’14年のミラノショーで発表されたコンセプトモデルそのままの姿で登場したヴィットピレン401。これぞ現代版カフェレーサーだ!
【〇】扱いやすいレスポンス 驚くほど軽くて小さい
久しぶりに戸惑った。ライポジが特殊なのだ。真一文字に近いセパレートハンドルと後退気味のステップにより、上半身の前傾角はスーパースポーツ並みに深い。しかも、ほぼフラットなシートはどうにも腰が落ち着かず、足着き性も決して良いとは言えない。体幹でしっかり上半身を支えていないと、体重の多くがハンドルに掛かってしまいそうだ。

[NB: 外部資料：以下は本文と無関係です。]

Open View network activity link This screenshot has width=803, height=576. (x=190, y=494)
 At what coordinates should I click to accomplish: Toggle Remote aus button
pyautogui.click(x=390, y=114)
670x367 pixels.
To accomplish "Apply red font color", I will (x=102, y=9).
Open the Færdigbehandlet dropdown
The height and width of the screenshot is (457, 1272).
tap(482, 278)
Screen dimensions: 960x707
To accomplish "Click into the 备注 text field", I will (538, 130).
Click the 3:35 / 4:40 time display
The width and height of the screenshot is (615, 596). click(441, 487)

戸惑いはまだ続く。そうした前荷重気味のライポジでありながら、フロントタイヤはトレールが短いかのように落ち着きがない。ベースとなったKTMの390デュークは傑作と言えるほど快活なハンドリングの持ち主だが、ヴィットピレン401にその面影はほとんどない……。

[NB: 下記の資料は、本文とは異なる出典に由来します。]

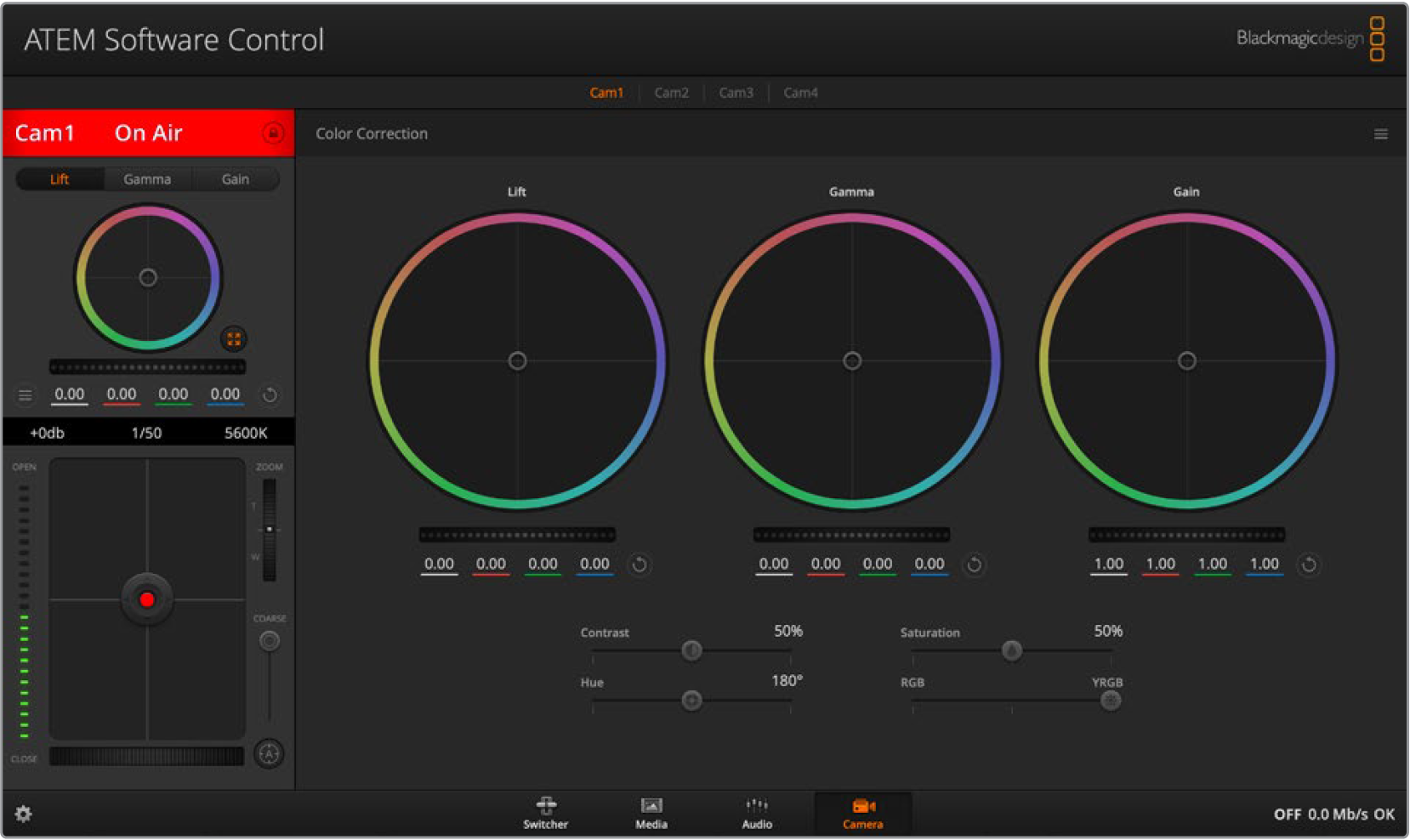
Task: Click the Lift red value field
Action: pyautogui.click(x=491, y=564)
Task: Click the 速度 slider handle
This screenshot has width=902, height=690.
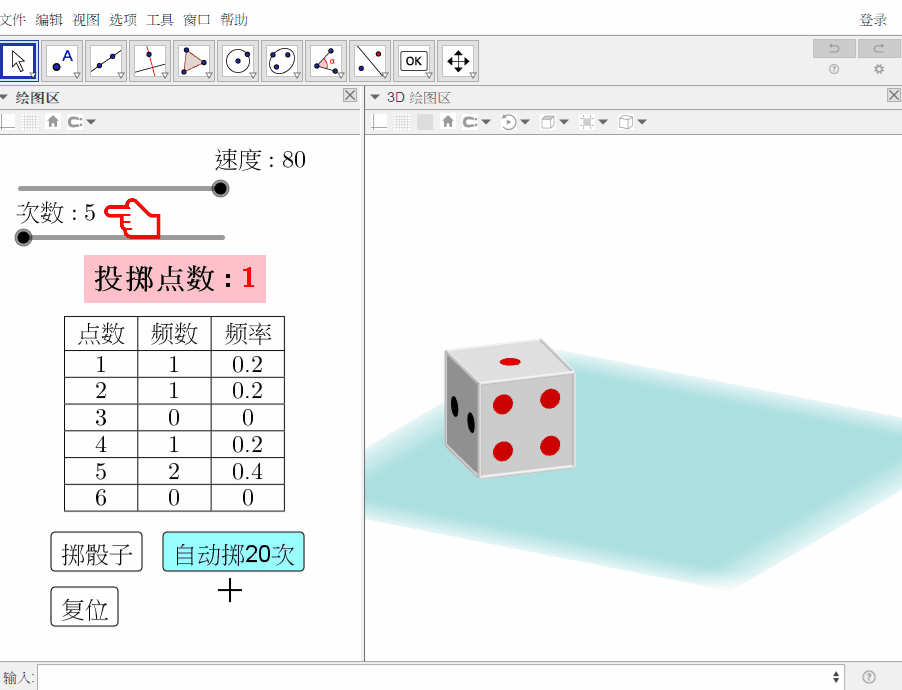Action: (x=220, y=188)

ところが、しばらく試行錯誤しながら峠道を流しているうち、ピタッと気持ち良く旋回するシーンが現れた。どうやら着座位置を後ろ気味にすると、前後輪の動的な分布荷重が適正になるようで、それが分かってからはとにかく楽しくて仕方がなかった。とはいえ、座る位置がどこであっても、常に揺らぎというかしなりを感じさせるシャシーの雰囲気は小排気量のオフロード車に近く、コーナーの入り口にギャップがあろうものならかなり慌てることに。しかし、そうした挙動も車体が軽いからこそ許容でき、気が付けば久しぶりに心地良い汗をかいていたのだ。
そんなジャジャ馬的な走りを支えているのは、390デューク譲りのエンジンだ。1万rpmまで勢い良く吹け上がるほどシャープな特性ながら、スロットルレスポンスが優しいので扱いやすく、エンジンによって走りを乱すことがない。アシスト&スリッパークラッチはレバー操作が軽い上に、急激なシフトダウンでもリヤタイヤがロックする心配はなし。シングルらしい歯切れのいい排気音も含めて非常に気に入った。

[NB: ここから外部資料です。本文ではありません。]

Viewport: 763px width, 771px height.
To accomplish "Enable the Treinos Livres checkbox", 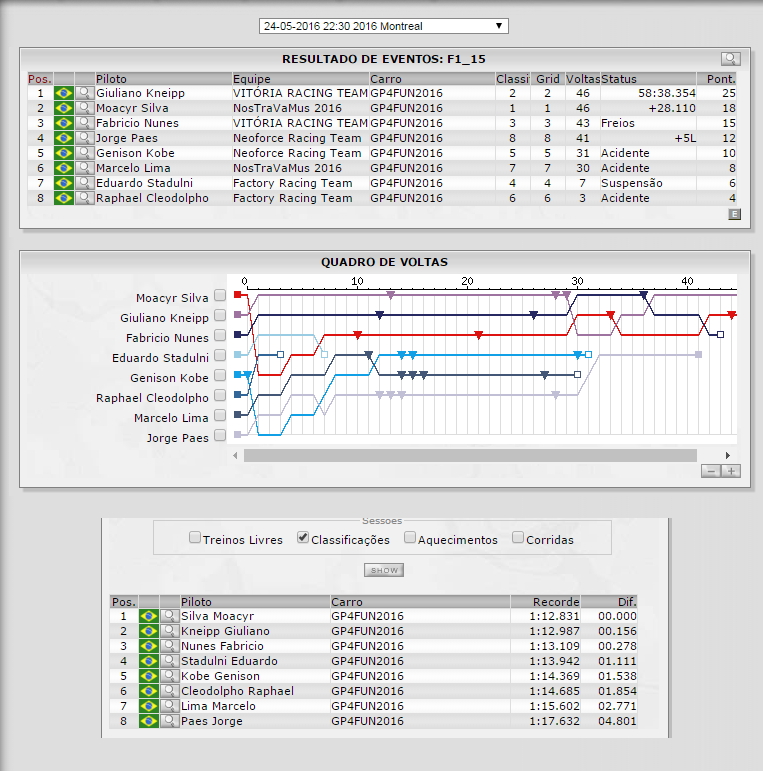I will click(x=195, y=538).
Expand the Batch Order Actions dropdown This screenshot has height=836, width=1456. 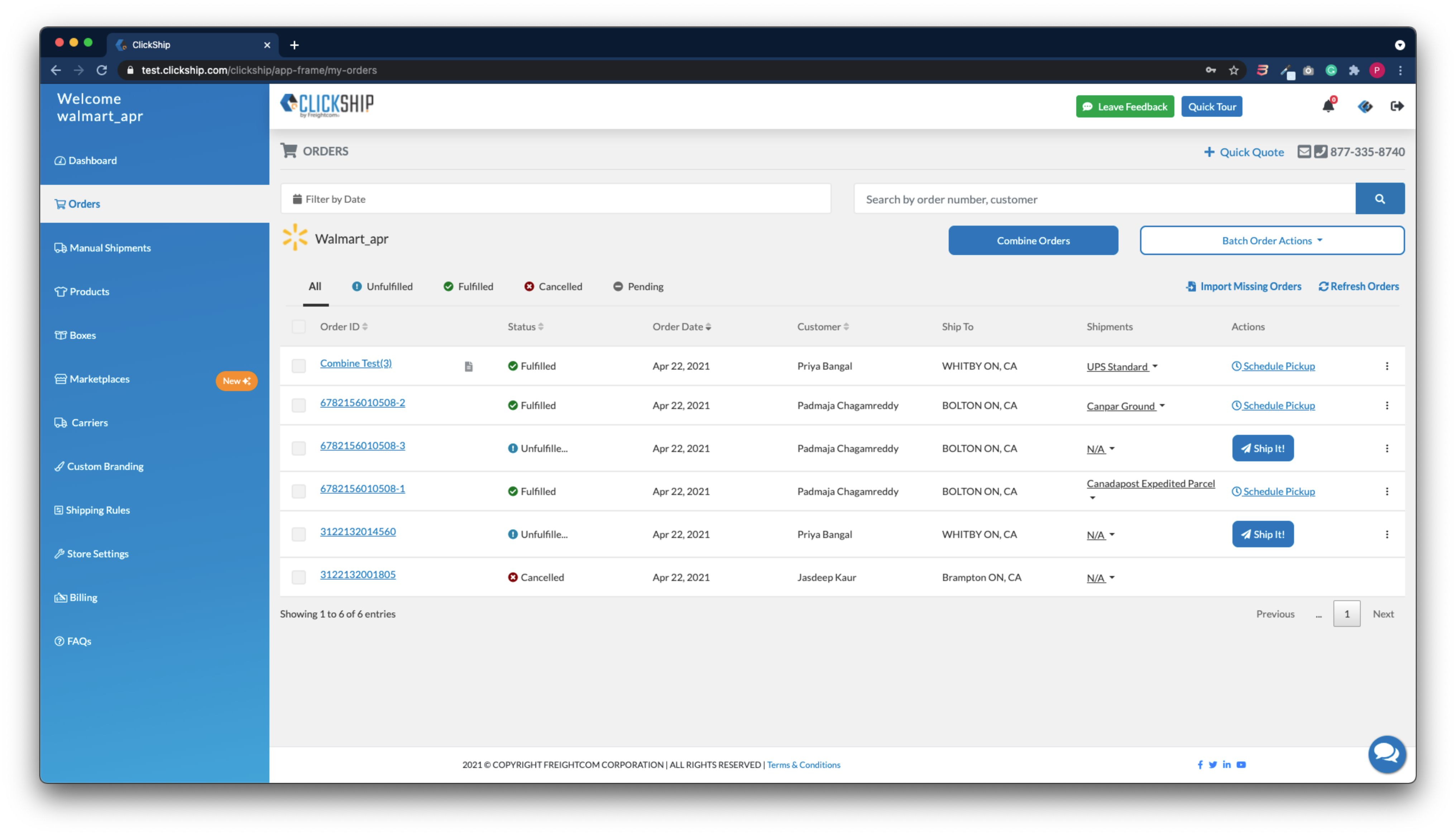pyautogui.click(x=1272, y=241)
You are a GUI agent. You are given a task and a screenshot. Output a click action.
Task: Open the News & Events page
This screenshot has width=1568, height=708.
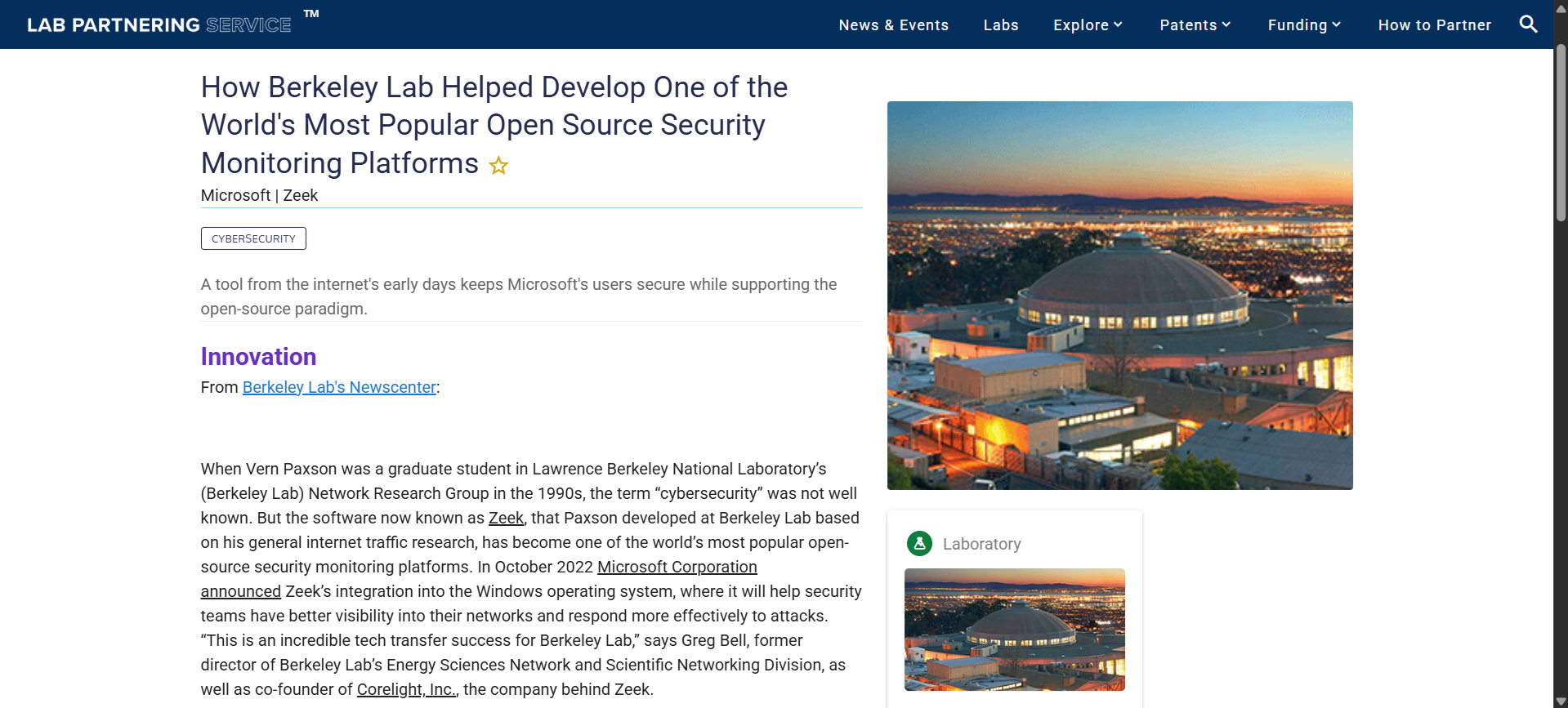click(x=893, y=25)
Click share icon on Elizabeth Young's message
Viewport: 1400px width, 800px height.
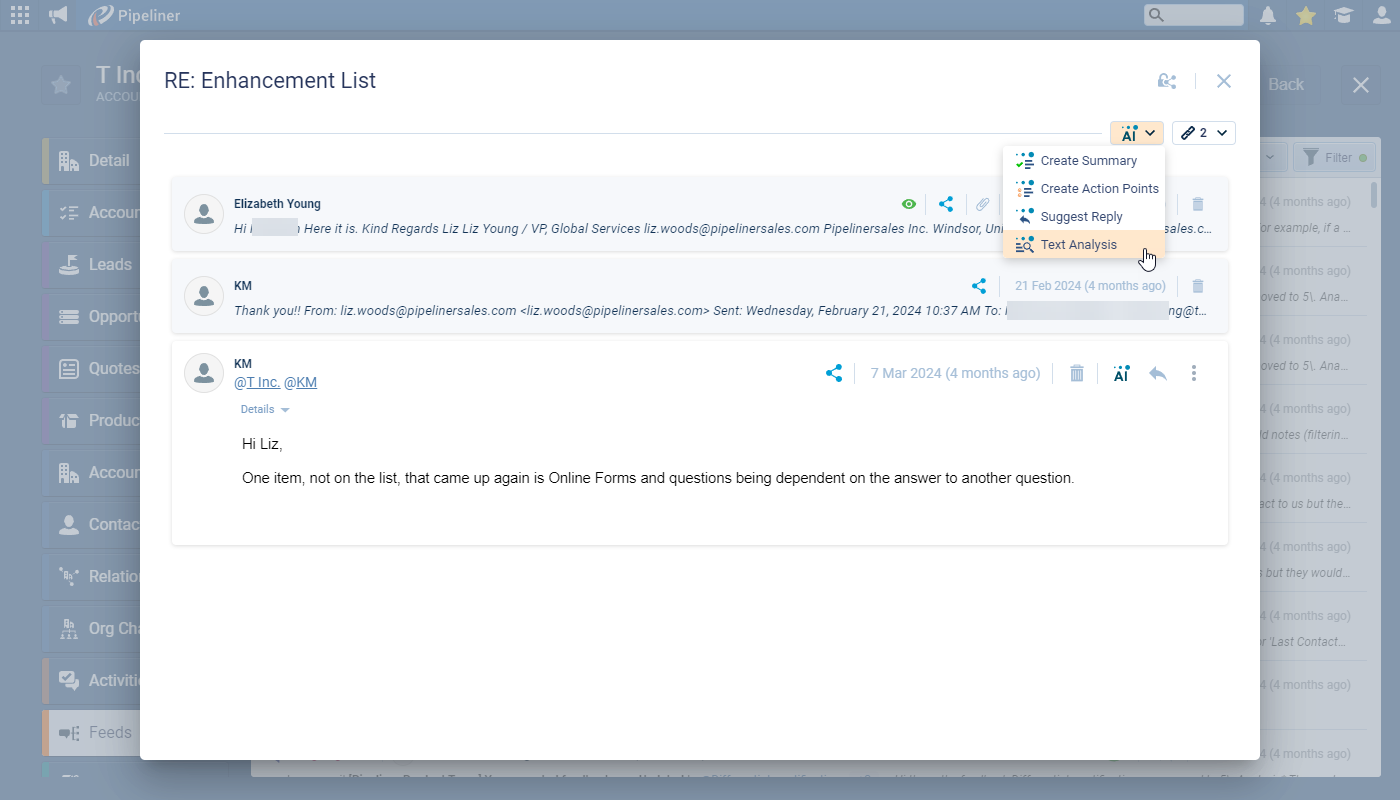click(946, 204)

同じく390デューク譲りのブレーキセットは強力かつコントローラブルで、これもエンジンと同様にライダーを慌てさせない要因の一つとなっている。スタイリング重視のカフェレーサーだが、基本となる要素はまったく妥協していないのだ。
【×】ライポジは賛否両論 荷物の積載もほぼ不可
冒頭でも述べたが、やはりライポジが特殊なので合う合わないが明確に分かれそう。また、ご覧の通りタンデムシートの面積が極端に狭いので、荷物を大量に積んでのツーリングはかなり困難と言えるだろう。
【結論】気分転換の相棒としては最高の選択だ!
久しぶりに乗り方で試行錯誤させられたが、その過程はむしろ楽しかった。そして、何よりスタイリングが個性的で、注目度は満点だ。ベースとなった390デュークより15万円以上高いが、伊達を気取るのならいいチョイスだろう。